Syrian rebels killed 23 government soldiers on Monday, activists said, and efforts to find a viable political alternative to Bashar al-Assad faltered when an opposition group said it would boycott Arab-backed talks to unite its splintered ranks. The latest bloodshed centred in the town of Rastan, where opposition sources said President Assad's forces killed nine other people, further unravelling a month-old UN cease-fire pact that is being overseen by international monitors.
Rastan, 180 km (110 miles) north of Damascus, has slipped in and out of government control during a 14-month-old uprising in which peaceful protest has given way to a sectarian-tinged insurgency that answers Assad's violent bid to crush unrest. Opposition activists said the 23 soldiers were killed during clashes at dawn that followed heavy army shelling of Rastan.
"Shells and rockets have been hitting the town since three am (midnight GMT) at a rate of one a minute. Rastan has been destroyed," a member of the rebel Free Syrian Army in Rastan who declined to be named told Reuters by satellite phone. He said that among those killed was Ahmad Ayoub, an FSA commander whose fighters were battling army forces he said were comprised of elite units and members of Military Intelligence.

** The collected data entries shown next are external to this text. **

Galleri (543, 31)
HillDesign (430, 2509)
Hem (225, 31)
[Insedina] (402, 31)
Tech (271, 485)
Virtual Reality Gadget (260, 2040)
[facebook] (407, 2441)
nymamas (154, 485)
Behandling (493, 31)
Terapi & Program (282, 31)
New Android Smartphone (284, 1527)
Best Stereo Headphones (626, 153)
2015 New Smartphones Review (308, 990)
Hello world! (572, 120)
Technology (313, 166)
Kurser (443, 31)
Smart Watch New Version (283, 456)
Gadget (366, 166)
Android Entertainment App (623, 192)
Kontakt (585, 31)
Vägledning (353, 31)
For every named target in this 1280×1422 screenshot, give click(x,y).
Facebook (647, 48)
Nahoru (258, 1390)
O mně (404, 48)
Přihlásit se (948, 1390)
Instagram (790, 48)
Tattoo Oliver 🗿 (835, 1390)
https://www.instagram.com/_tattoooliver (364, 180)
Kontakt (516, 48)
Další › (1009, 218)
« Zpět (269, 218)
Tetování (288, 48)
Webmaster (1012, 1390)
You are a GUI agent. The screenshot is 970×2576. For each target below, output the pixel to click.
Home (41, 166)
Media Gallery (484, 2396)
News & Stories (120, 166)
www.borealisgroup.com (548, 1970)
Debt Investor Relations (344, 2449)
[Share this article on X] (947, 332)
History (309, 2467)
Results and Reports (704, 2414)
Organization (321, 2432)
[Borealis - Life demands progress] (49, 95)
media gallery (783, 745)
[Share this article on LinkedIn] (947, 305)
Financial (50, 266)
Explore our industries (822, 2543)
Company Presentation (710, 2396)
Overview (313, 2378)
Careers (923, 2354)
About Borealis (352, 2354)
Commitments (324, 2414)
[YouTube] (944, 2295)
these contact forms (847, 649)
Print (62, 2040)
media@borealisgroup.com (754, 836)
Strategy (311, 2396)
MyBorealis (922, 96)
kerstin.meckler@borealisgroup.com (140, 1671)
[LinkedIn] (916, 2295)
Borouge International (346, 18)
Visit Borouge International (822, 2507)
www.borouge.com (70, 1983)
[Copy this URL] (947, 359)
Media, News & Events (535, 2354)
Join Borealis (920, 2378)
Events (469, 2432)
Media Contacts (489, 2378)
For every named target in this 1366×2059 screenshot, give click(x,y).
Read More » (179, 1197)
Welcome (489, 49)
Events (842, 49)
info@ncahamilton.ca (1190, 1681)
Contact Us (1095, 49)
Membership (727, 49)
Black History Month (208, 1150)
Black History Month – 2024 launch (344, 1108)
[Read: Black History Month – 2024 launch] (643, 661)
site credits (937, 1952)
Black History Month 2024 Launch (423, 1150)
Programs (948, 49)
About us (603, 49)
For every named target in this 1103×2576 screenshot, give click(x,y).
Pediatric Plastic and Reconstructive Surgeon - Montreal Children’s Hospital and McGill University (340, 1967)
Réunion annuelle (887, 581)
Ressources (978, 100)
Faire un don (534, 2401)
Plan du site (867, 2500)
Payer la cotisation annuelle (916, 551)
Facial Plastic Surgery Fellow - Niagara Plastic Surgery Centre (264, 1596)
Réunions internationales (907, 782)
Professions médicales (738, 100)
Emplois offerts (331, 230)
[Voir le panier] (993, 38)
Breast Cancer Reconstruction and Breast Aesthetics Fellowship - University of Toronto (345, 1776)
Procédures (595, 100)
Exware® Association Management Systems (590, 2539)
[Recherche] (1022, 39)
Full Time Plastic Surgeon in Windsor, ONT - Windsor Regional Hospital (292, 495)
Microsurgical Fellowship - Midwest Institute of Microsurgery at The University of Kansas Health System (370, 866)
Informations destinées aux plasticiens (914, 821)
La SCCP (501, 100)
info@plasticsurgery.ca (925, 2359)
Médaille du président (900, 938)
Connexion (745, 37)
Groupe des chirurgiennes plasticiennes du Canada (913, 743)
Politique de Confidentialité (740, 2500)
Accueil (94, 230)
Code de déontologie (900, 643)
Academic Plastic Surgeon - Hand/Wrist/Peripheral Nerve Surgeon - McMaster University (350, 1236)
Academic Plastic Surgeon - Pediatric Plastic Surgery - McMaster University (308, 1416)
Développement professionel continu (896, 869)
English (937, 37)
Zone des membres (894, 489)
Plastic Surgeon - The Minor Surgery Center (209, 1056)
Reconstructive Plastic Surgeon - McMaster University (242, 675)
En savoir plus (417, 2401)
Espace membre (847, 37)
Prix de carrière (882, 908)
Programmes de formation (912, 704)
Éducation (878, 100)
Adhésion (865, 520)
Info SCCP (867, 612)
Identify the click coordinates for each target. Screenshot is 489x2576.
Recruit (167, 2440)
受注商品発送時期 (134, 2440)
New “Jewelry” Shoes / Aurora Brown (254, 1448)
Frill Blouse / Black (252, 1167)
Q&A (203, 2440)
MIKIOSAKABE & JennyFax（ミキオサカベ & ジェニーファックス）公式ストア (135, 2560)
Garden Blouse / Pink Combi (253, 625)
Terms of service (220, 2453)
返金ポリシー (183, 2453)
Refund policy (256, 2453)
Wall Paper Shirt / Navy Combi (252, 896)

The Britain-based Syrian Observatory for Human Rights said rebels destroyed three armoured personnel carriers and seized two others, capturing around 15 soldiers. The Syrian official news agency SANA said Abdelaziz al-Hafl, a tribal notable in the oil-producing province of Deir al-Zor, was assassinated on Monday along with his son.
Opposition sources said Hafl was the 17th pro-Assad figure slain in the eastern province in recent months. A member of Hafl's tribe said he had been repeatedly warned by insurgents to stop co-operating with the secret police, "but he did not heed the warnings and was bumped off today".
There was no independent confirmation of any of the reports of fighting and killing from inside Syria, which has severely limited media access over the course of the uprising. The exile group that claims the right to speak for the political opposition to Assad, the Syrian National Council (SNC), said it would not join Arab League-brokered talks set for Wednesday and Thursday aimed at healing its divisions. In Brussels, the European Union said in a statement that it had extended sanctions against Syria, freezing the assets of two companies it said gave financial support to Assad's government, and imposing travel bans on three people.